Démarche diagnostique
L’approche clinique de la prévention des chutes est présentée dans la figure 179.1.
Figure 179.1 Approche clinique de la prévention des chutes.
D’après Tinetti M. Clinical practice. Preventing falls in elderly persons. N Engl J Med 2003 ; 348 (1) : 42–9.
Examen physique
En particulier chez les patients qui se présentent avec des symptômes de présyncope ou de syncope associés à la chute, il faut mesurer la pression sanguine orthostatique (figure 179.2) et procéder à des examens cardio vasculaires et neurologiques. En plus de la fréquence et du rythme cardiaques, l’examen cardiovasculaire devrait inclure un massage du sinus carotidien avec prise du pouls. De nombreuses chutes, non accidentelles, peuvent être expliquées par une hypersensibilité du sinus carotidien et justifient le placement d’un pacemaker.

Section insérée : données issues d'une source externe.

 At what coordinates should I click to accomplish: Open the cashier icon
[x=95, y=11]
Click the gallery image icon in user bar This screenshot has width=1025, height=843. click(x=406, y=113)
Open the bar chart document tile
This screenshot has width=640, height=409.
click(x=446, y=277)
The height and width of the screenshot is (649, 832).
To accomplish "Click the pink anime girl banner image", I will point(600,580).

L’examinateur doit effectuer ce massage du sinus carotidien dans un environnement contrôlé avec accès au contrôle de la fonction cardiaque et au matériel de réanimation.

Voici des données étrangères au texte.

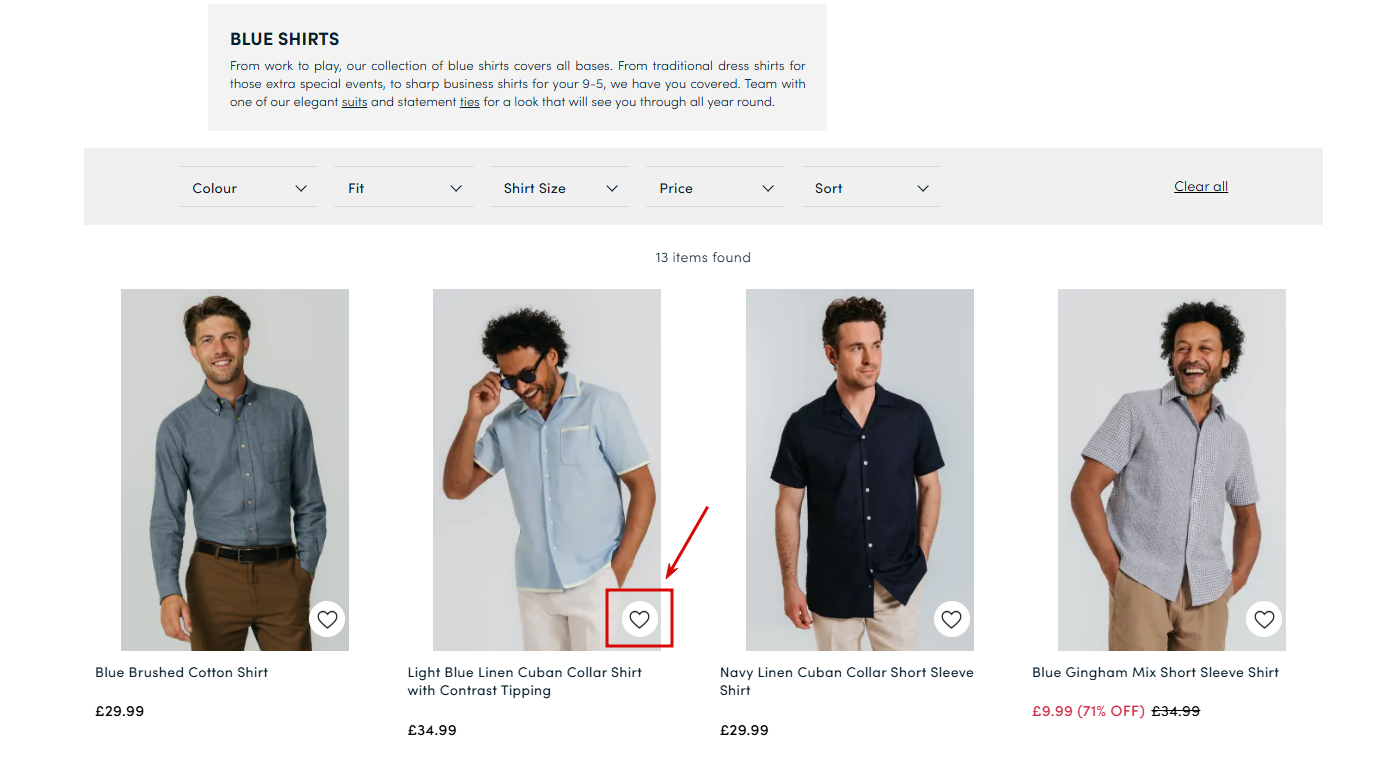Open the Fit filter dropdown

404,188
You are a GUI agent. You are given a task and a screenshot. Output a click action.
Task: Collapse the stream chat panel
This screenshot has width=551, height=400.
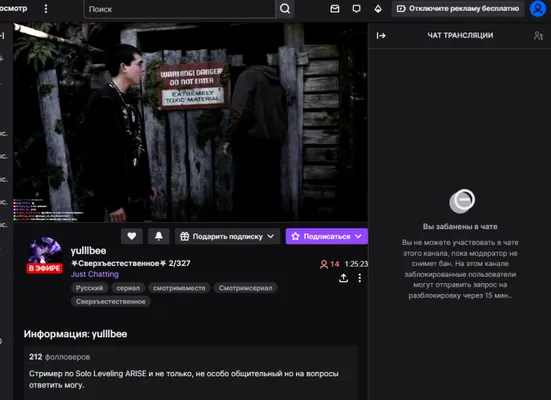click(x=381, y=36)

La possibilité pour les patients de maintenir leur centre de masse dans leur aire d’appui est indispensable pour enrayer une chute. Les trois principaux sens réceptifs impliqués dans l’équilibre sont les systèmes visuel, proprioceptif et vestibulaire. L’examen neurologique doit se concentrer sur la recherche des troubles de la vision ou des sensations, ainsi que d’une dysfonction vestibulaire ou de la cognition. L’acuité visuelle peut être testée avec une carte Snellen ou simplement en demandant au patient de lire n’importe quel texte disponible dans la salle d’examen. Dans la population âgée, la sensibilité aux vibrations est un marqueur plus sensible à une neuropathie qu’à un trouble de la proprioception. Le test peut être effectué au moyen d’un diapason grave de 128 ou 256 Hz, en demandant au patient quand il perçoit l’arrêt des vibrations. La fonction vestibulaire peut être évaluée par la manœuvre de Dix-Hallpike et l’examen des mouvements oculaires de nystagmus. L’examen neurologique doit également tester la cognition et chercher des changements liés à la maladie de Parkinson, qui se reconnaît à la marche festinante, aux tremblements, à la rigidité musculaire avec le signe de la roue dentée et à la bradykinésie (figure 179.3).
L’examen de l’appareil locomoteur devrait rechercher les anomalies des articulations des membres inférieurs et des dysfonctionnements, comme la limitation de l’amplitude de mouvement en raison d’une arthrose ainsi que la diminution de la force musculaire. Avec l’âge, les muscles squelettiques, dans leur ensemble, s’atrophient, mais leur force peut se maintenir relativement bien.